Autonomous Execution Agent
Autonomous strategy research agent adapted from Microsoft's RD-Agent(Q).
Overview
The automatic agent is the challenger. Adapted from Microsoft's RD-Agent(Q), it runs 24/7 autonomously — generating hypotheses, implementing factors, backtesting, and iterating — attempting to beat the human baseline.
Both systems log to the same trading-tracker for direct comparison.
Server Details
| Property | Value |
|---|---|
| IP Address | 64.23.179.43 |
| OS | Ubuntu 24.04 LTS |
| Dashboard | http://64.23.179.43:8080 |
| SSH Port | 22 |
| Auth | SSH key only |
Access
ssh your-username@64.23.179.43Request access the same way as the collab server.
Pipeline
Five-stage closed loop running continuously:
Specification → Synthesis → Implementation → Validation → Analysis
↑ │
└──────────────────────────────────────────────────────┘- Specification — Research goal and constraints (e.g., "Sharpe > 1.5, max DD < 15%, US mid-cap").
- Synthesis — LLM generates hypotheses from domain priors and prior results.
- Implementation — Co-STEER code agent translates hypothesis to executable Qlib factor/model.
- Validation — Walk-forward backtest via Qlib + Papermill. Metrics: IC, Sharpe, drawdown, turnover.
- Analysis — Multi-armed bandit decides next focus (factor vs model). Results persisted.

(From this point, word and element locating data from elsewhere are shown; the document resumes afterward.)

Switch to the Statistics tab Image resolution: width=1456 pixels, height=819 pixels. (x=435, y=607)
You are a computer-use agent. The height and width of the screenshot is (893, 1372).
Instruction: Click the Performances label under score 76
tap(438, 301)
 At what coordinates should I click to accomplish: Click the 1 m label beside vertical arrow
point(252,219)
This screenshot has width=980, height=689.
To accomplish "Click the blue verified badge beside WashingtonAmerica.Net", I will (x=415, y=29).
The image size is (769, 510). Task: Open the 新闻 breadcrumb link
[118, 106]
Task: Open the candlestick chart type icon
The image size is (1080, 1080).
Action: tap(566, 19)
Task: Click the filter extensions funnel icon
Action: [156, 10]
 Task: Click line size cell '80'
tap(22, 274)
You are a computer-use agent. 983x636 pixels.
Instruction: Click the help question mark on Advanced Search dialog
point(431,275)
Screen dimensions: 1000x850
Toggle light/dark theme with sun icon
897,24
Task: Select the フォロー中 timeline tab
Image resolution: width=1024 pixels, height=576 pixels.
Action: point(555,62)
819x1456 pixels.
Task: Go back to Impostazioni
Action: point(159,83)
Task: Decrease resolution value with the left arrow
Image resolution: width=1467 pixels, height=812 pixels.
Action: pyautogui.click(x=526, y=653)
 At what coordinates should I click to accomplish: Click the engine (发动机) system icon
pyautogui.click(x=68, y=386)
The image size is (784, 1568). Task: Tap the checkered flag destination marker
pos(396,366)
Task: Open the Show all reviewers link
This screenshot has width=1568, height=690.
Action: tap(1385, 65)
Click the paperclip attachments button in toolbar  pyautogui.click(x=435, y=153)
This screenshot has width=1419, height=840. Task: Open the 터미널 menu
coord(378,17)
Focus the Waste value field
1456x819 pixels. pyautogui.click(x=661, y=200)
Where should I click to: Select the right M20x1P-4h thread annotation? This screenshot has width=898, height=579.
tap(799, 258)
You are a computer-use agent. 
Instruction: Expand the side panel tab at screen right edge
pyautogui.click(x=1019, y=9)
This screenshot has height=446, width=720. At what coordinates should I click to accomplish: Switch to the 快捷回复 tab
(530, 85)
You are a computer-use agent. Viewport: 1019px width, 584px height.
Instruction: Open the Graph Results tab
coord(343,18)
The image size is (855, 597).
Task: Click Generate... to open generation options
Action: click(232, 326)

Adaptations from Original RD-Agent(Q)
| Aspect | Original | Ours |
|---|---|---|
| Market | Chinese A-shares | US equities (Alpaca) |
| Factors | Alpha101 | Custom from team research |
| Evaluation | Internal only | Same Alpaca + trading-tracker as human baseline |
| Human gate | Optional | Required for live promotion |
Directory Structure
/opt/rd-agent/
├── config/ # spec.yaml, scheduler.yaml, model_config.yaml
├── workspace/
│ ├── factors/ # Generated factor code
│ ├── models/ # Generated model code
│ └── results/ # Per-iteration backtest results
├── knowledge/ # hypotheses.json, code_patterns.json, factor_registry.json
├── data/ # market/ and qlib_data/
└── logs/iterations/ # Per-iteration logsOperations
# Status
systemctl status rd-agent
# Live logs
journalctl -u rd-agent -f
# Current iteration
cat /opt/rd-agent/workspace/results/latest/iteration.json | jq '.iteration'
# View specific iteration
cat /opt/rd-agent/workspace/results/iter_042/hypothesis.json | jq '.'
# Pause / resume
sudo systemctl stop rd-agent
sudo systemctl start rd-agent
# Update research goal
nano /opt/rd-agent/config/spec.yaml
sudo systemctl restart rd-agentCompare Against Human Baseline
psql -d trading_tracker -c "
SELECT source,
COUNT(*) as trades,
ROUND(SUM(pnl)::numeric, 2) as total_pnl,
ROUND(AVG(pnl)::numeric, 4) as avg_pnl
FROM trades
WHERE timestamp > NOW() - INTERVAL '30 days'
GROUP BY source
ORDER BY total_pnl DESC;
"Performance Reference (Original RD-Agent(Q))
- ~2× annualized returns vs Alpha101 factor library.
- 70% fewer factors needed.
- < $10 LLM API cost per full research cycle.
Our results will differ based on market and configuration.
Troubleshooting
Stuck on implementation — tail -100 /opt/rd-agent/logs/iterations/latest/implementation.log then sudo systemctl restart rd-agent.
Backtest failures — python -c "import qlib; qlib.init(); print('OK')" and check /opt/rd-agent/data/qlib_data/.
High memory — free -h. Reduce backtest range in spec.yaml or add swap.